EXTRA-BRAIN

In parallel to the current developments in the so-called narrow artificial intelligence (AI) realm, there is an urgent demand for more universal, general AI approaches that can operate across a wider spectrum of application domains with varying data characteristics. It is expected that the emerging sustainable AI methods can be efficiently deployed in the edge-cloud continuum on different hardware platforms and computing infrastructure depending on the real-world task scenarios and constraints including the limited energy budget. In response to this growing demand and emerging trends we propose to adopt a brain-like approach to AI system design due to its promising potential for functional flexibility, hardware friendliness as well as energy efficiency among others. 

To this end, EXTRA-BRAIN is aimed at developing a new generation of AI solutions based on brain-like neural networks that enable us to overcome key limitations of the current state-of-the-art methods, exemplified by deep learning, such as limited cross-task generalisation and extrapolation to novel domains (bounded reliability), excessive dependence on costly annotated data as well as extensive training and validation processes with heavy demand for compute resources at high energy cost, to name a few. 
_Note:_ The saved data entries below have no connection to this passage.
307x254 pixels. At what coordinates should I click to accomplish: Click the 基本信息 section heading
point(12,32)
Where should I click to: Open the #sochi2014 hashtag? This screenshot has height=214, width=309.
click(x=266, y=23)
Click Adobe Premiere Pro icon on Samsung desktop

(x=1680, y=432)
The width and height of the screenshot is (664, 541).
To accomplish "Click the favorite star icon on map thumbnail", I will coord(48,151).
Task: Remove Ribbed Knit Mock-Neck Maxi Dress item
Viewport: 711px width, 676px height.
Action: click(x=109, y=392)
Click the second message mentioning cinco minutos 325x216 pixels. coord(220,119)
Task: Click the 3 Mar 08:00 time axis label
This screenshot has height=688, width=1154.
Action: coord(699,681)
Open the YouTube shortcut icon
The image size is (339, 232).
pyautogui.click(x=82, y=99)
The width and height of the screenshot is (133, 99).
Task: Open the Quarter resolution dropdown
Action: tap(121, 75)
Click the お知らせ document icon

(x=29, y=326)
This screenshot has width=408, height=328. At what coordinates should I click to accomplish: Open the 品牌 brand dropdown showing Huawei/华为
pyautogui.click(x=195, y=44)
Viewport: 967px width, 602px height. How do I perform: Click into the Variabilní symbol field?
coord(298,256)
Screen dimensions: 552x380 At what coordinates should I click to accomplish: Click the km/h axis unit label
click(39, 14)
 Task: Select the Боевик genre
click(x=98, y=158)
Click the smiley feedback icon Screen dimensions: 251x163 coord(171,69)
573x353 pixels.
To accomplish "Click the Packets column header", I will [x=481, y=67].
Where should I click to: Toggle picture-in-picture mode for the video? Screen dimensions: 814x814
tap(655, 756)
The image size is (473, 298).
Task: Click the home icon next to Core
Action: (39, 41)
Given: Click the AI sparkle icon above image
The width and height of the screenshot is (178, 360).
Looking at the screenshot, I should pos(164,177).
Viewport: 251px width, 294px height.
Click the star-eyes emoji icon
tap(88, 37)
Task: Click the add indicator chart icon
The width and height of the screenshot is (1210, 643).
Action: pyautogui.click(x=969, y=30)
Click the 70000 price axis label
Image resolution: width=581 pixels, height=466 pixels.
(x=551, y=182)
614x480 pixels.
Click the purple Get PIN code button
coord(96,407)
The core brain-like neural network design in our approach derives from the accumulated computational neuroscience insights into the brain's working principles of information processing, key learning schemes and neuroanatomical structures that underlie the brain's perceptual/cognitive phenomena and its functional flexibility. Furthermore, these novel models are supported by data optimisation pipelines, which improve data quality, security and reduce the costs of assembling suitable training data, and an explainability framework to empower the human user. The proposed EXTRA-BRAIN framework will be examined in a diverse set of use cases with different hardware demands in the edge-cloud continuum.